Because the city currently relies on the support of judges sitting in neighboring jurisdictions to carry out the day-to-day responsibilities of the city court judge, Whitefish City manager Dana Smith said city council was moving forward with the process of appointment of Hileman’s successor. The city has started posting advertisements for the appointed post, with applications due on November 10. Whitefish City Council will then appoint the acting position until December 31, 2023.
By law in Montana, the office of municipal judge must be elected in a city’s general election, which is held in odd-numbered years. As a result, Smith said she plans to hold an election in November 2023 with a four-year term starting January 1, 2024.
“Whitefish Municipal Court Judge Hileman will be remembered as a respected member of the Whitefish community and for his dedication to public service,” Smith wrote in a statement. âHe served with integrity and determination, but also shared his joy at the fun facts, humor and photography with his team and colleagues. The Town of Whitefish extends its sincere condolences to family, friends and colleagues. “
Hileman is survived by his wife, Susan Lacosta, and their twin daughters Hayley and Holly, whose arrival sparked a transformative change for the lawyer who valued work as much as he played.
âHayley and Holly were everything to him,â said Dan Hileman. âThe day these girls were born was the day the real Bill Hileman appeared. And I was very proud of him when I saw this transformation from a young professional and a town man to a father and father. They were his life.
Born in Conrad on May 24, 1952, he moved to Kalispell as a young boy and went on to graduate from Flathead High School. He attended the University of Montana at Missoula, where he completed his JD at the University of Montana Law School.
According to the obituary provided by his family, Hileman was a dedicated high school, college and law school musician, playing drums and singing in a band called Oaken Lyon. After moving to Whitefish, he and his friends formed a different group called the “Average Brothers Band”.
Five years his junior, Dan Hileman often followed in his brother’s footsteps in his youth, attending law school on Bill’s heels. He recalls being surprised when he arrived in Missoula for undergraduate studies to find his older brother leading a lifestyle more befitting a rock and roll icon than a budding lawyer.

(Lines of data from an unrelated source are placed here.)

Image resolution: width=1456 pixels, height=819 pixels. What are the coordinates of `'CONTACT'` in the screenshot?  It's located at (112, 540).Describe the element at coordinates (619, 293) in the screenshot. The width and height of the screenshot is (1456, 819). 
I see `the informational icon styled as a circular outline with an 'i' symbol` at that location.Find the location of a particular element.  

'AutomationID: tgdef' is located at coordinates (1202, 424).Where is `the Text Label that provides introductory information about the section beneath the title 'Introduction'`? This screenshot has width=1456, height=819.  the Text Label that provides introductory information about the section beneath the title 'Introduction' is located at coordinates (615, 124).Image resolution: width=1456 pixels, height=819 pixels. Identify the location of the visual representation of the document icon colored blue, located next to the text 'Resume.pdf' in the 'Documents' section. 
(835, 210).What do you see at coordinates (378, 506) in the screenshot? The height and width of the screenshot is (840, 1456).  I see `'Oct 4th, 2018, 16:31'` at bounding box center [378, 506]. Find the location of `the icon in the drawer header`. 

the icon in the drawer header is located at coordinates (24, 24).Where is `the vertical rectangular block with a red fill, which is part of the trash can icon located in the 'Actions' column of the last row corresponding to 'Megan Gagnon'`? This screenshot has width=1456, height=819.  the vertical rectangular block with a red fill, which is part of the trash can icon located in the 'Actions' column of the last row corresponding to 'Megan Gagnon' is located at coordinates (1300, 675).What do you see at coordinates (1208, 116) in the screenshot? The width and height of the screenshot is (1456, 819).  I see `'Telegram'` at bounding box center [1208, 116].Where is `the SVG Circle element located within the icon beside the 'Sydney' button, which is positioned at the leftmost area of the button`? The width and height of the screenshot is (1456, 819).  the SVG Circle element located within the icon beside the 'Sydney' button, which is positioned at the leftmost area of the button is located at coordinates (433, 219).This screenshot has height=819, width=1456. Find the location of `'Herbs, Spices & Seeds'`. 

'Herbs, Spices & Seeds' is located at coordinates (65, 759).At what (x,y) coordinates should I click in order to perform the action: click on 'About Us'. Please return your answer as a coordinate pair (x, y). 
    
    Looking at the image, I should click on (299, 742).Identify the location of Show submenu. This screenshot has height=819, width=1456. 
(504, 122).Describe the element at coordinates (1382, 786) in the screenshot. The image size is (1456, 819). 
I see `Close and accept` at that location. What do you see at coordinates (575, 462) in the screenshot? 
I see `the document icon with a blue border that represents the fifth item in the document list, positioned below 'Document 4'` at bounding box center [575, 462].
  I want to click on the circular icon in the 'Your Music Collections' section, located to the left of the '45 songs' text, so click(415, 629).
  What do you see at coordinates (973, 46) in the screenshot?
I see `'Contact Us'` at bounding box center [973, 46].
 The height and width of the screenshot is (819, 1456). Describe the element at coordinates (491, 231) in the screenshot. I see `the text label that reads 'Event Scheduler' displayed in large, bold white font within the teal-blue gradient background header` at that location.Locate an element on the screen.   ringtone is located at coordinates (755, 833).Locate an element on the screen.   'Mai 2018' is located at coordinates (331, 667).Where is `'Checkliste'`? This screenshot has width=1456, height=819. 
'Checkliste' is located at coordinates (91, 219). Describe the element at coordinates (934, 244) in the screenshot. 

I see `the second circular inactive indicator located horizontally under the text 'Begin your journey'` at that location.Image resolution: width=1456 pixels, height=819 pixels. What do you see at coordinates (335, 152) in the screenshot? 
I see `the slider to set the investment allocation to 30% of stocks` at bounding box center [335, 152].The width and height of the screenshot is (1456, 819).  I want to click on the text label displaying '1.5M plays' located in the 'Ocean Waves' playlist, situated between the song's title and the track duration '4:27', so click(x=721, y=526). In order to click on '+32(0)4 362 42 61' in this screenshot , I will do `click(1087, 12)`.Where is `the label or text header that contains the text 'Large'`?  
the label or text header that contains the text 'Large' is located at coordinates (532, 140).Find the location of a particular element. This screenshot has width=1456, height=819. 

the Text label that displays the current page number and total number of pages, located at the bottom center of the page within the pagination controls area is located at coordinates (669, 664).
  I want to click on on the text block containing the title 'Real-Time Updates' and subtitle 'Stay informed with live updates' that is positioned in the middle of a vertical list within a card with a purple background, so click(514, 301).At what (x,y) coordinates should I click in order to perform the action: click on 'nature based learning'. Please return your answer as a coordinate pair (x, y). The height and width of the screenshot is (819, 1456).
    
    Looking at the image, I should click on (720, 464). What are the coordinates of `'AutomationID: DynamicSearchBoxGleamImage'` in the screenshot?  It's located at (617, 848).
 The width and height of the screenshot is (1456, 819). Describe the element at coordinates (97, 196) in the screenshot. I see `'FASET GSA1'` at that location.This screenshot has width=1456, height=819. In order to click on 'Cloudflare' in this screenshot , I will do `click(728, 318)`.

âMy brother was very smart, and I say this knowing it will sound biased, but it’s true. He was very bright and he always got good grades, and more than that he had an understanding of a legal issue from start to finish, âDan said. âBut when I got to Missoula, these guys were definitely tipping the scales on the fun dial. I saw him having so much fun that I thought, âBoy, law school is really the way to go. “
After graduating from law school and starting his own practice in Flathead Valley, Dan recalls joining Bill in a civil case they filed in U.S. District Court in Missoula, a federal jurisdiction that was brand new territory. for the younger brother. When the Hileman brothers arrived for the initial hearing, they appeared before a notoriously harsh judge and found themselves overwhelmed by the defense team.
“Bill assured me he was going to show me the ropes of federal court, but when we walked into the courtroom there was this cranky judge and eight defense attorneys, and I had no idea of ââwhat I was doing, âDan said. “But Bill just winked at me, and before he can even start speaking, the judge starts to wipe us out.” He talks about the gaps in our advocacy and all these other issues and what we have to say for ourselves. So Bill, very calmly, said, âMy brother Dan is going to handle that part of the argument. And he sat down again. I just had my head cut off.
âPeople talk about my brother like he has a halo above his head, but the perspective of a little brother is slightly different,â Dan said. âHe liked to pull tricks on people. But he had such a big heart, it made everyone love him.